Indian Patents Digital Smell Device

ByABC News
February 16, 2001, 8:38 AM

N E W  D E L H I, Feb. 16 -- An Indian inventor said today he had been given a U.S. patent for a device that would allow advertisements, movies and music to generate scents.

Sandeep Jaidka, 37, told Reuters the small device could be attached to a television, computer or hi-fi system. He said the patent granted last November involved digital signals synchronized with music or movie sequences and could be used to produce smells or weather-linked sensations. "This [invention] is a beautiful combination of digital-coded signals," Jaidka said. He said he needed about 5 million rupees ($107,500) to 10 million rupees to develop a prototype of the device. The Internet site of the U.S. Patent and Trade Mark Office said the government patent, numbered 6,152,829 and filed on May 13, 1999, was for a "device and a process." It said "the output of the electronic decoder is connected to an actuating device that releases gas/perfumes or energizes a heating/cooling device to produce the desired effects corresponding to the scene appearing on the screen."

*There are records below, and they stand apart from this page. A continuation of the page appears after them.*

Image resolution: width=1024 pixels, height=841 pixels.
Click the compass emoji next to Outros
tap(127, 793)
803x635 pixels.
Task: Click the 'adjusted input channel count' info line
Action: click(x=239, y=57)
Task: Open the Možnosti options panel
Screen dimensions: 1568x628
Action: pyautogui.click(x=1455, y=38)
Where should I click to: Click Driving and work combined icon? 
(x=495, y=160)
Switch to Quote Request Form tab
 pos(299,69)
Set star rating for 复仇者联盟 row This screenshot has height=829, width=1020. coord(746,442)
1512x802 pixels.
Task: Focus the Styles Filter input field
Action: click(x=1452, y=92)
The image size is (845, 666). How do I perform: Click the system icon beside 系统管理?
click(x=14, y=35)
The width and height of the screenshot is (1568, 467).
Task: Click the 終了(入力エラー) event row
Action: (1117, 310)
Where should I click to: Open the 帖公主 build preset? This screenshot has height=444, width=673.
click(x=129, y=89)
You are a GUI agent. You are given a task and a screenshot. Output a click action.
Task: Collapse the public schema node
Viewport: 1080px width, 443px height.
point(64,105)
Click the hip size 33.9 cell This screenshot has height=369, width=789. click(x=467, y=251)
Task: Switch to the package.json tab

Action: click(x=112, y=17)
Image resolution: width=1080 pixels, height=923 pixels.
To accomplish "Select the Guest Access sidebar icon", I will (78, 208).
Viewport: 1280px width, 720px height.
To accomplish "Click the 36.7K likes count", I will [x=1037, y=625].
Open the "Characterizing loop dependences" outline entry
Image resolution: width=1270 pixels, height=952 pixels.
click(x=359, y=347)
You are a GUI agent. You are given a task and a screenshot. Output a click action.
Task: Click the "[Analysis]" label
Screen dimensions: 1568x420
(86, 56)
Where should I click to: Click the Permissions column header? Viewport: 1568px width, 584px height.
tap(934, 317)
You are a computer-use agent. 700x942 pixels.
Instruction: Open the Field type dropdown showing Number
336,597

Indian Government Helped Out

Jaidka, who studied political science, said he had been "inventing since childhood" and received a patent in 1997 for a pollution-control device that would trigger oxygen supplies based on sensors. He said his latest patent was secured with help from the Indian government's Department of Scientific and Industrial Research and the National Research Development Corp. Though the device had not been tested, the process was good enough to get the patent and would be available for licensed production, he said."Basically the concept has been patented. My invention is simple," said Jaidka.